# [JOB]
Copy out the entries below word for word, starting at the line with "Click the word 'SOUL' in the title" and ending at the line with "Action: [x=148, y=609]", including both of those lines.

# Start of SOURCE RECORDS

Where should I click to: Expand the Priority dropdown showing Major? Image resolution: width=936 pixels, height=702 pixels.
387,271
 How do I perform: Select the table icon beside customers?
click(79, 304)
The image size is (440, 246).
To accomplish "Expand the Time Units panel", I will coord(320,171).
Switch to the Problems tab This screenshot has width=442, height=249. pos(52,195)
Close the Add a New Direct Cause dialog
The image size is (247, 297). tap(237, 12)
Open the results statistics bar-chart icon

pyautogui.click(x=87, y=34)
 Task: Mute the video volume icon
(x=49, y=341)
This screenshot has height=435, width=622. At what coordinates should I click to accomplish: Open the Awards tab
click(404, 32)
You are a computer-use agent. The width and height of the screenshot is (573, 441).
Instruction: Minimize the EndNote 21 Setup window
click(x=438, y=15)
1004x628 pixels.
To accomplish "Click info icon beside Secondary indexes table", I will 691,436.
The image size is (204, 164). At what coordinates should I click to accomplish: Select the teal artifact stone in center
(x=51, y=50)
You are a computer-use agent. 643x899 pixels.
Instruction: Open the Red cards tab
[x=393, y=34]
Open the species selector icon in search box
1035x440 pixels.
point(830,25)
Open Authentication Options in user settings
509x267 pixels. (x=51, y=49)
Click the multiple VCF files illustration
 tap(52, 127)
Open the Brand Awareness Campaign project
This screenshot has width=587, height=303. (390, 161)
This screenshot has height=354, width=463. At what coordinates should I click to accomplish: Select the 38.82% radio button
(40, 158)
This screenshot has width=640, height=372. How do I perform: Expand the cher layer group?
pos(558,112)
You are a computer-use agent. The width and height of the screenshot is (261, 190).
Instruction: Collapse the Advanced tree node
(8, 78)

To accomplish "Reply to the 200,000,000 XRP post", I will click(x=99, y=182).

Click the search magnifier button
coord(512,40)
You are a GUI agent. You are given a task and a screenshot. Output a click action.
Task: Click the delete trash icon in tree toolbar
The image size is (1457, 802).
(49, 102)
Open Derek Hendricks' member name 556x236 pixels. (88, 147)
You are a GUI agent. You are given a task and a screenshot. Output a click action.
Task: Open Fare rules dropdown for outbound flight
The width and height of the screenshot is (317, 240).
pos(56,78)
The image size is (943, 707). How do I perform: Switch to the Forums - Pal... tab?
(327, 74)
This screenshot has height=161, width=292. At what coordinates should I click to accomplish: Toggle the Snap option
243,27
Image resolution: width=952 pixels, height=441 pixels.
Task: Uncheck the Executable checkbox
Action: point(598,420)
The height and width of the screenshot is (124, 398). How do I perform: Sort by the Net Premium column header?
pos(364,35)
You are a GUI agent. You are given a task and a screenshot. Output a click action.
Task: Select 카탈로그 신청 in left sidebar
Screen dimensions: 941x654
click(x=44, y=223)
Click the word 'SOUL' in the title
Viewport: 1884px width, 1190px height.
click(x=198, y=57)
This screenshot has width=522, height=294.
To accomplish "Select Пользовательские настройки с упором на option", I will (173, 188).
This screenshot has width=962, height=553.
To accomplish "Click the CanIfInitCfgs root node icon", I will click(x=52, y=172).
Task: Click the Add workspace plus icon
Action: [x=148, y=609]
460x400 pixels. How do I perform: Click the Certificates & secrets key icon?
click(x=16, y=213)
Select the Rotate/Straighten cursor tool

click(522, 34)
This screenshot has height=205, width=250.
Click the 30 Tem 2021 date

# End of SOURCE RECORDS

# [WORKED SOLUTION]
Click the word 'SOUL' in the title
Viewport: 1884px width, 1190px height.
click(x=198, y=57)
This screenshot has width=522, height=294.
To accomplish "Select Пользовательские настройки с упором на option", I will (173, 188).
This screenshot has width=962, height=553.
To accomplish "Click the CanIfInitCfgs root node icon", I will click(x=52, y=172).
Task: Click the Add workspace plus icon
Action: [x=148, y=609]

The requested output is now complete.